>>>>
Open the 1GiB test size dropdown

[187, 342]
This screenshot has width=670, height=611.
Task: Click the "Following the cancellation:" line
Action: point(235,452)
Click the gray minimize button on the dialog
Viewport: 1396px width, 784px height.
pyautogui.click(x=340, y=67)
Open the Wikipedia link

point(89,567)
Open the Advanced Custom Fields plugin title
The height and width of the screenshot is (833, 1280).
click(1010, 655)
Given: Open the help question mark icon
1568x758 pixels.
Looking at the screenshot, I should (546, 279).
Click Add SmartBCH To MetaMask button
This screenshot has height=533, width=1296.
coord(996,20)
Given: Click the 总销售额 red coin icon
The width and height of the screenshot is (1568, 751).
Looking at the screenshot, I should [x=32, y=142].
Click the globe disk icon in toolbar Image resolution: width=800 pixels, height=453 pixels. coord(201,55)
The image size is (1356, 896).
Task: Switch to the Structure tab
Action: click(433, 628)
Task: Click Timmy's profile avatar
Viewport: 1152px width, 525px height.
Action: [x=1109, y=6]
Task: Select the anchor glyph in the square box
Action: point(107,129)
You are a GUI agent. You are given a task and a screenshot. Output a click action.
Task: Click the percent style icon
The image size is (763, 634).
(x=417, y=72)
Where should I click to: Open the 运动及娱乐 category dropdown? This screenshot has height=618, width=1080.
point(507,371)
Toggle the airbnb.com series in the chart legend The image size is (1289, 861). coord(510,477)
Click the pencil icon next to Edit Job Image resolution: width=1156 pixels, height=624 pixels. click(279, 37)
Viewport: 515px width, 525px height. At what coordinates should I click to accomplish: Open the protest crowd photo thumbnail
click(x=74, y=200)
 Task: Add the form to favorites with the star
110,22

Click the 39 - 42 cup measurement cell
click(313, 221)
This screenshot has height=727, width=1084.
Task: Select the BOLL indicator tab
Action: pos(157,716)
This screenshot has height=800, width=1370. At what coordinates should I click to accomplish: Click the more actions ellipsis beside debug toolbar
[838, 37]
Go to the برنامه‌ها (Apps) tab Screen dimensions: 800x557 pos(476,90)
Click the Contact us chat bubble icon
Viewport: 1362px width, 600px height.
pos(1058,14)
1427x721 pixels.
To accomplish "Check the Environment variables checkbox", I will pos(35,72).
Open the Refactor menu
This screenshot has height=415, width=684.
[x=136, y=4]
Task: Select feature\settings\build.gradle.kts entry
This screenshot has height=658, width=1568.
<<<<
Give back every line above, unchanged.

REPLY TO THE TASK:
Open the 1GiB test size dropdown

[187, 342]
This screenshot has width=670, height=611.
Task: Click the "Following the cancellation:" line
Action: point(235,452)
Click the gray minimize button on the dialog
Viewport: 1396px width, 784px height.
pyautogui.click(x=340, y=67)
Open the Wikipedia link

point(89,567)
Open the Advanced Custom Fields plugin title
The height and width of the screenshot is (833, 1280).
click(1010, 655)
Given: Open the help question mark icon
1568x758 pixels.
Looking at the screenshot, I should (546, 279).
Click Add SmartBCH To MetaMask button
This screenshot has height=533, width=1296.
coord(996,20)
Given: Click the 总销售额 red coin icon
The width and height of the screenshot is (1568, 751).
Looking at the screenshot, I should [x=32, y=142].
Click the globe disk icon in toolbar Image resolution: width=800 pixels, height=453 pixels. coord(201,55)
The image size is (1356, 896).
Task: Switch to the Structure tab
Action: click(433, 628)
Task: Click Timmy's profile avatar
Viewport: 1152px width, 525px height.
Action: [x=1109, y=6]
Task: Select the anchor glyph in the square box
Action: point(107,129)
You are a GUI agent. You are given a task and a screenshot. Output a click action.
Task: Click the percent style icon
The image size is (763, 634).
(x=417, y=72)
Where should I click to: Open the 运动及娱乐 category dropdown? This screenshot has height=618, width=1080.
point(507,371)
Toggle the airbnb.com series in the chart legend The image size is (1289, 861). coord(510,477)
Click the pencil icon next to Edit Job Image resolution: width=1156 pixels, height=624 pixels. click(279, 37)
Viewport: 515px width, 525px height. At what coordinates should I click to accomplish: Open the protest crowd photo thumbnail
click(x=74, y=200)
 Task: Add the form to favorites with the star
110,22

Click the 39 - 42 cup measurement cell
click(313, 221)
This screenshot has height=727, width=1084.
Task: Select the BOLL indicator tab
Action: pos(157,716)
This screenshot has height=800, width=1370. At what coordinates should I click to accomplish: Click the more actions ellipsis beside debug toolbar
[838, 37]
Go to the برنامه‌ها (Apps) tab Screen dimensions: 800x557 pos(476,90)
Click the Contact us chat bubble icon
Viewport: 1362px width, 600px height.
pos(1058,14)
1427x721 pixels.
To accomplish "Check the Environment variables checkbox", I will pos(35,72).
Open the Refactor menu
This screenshot has height=415, width=684.
[x=136, y=4]
Task: Select feature\settings\build.gradle.kts entry
This screenshot has height=658, width=1568.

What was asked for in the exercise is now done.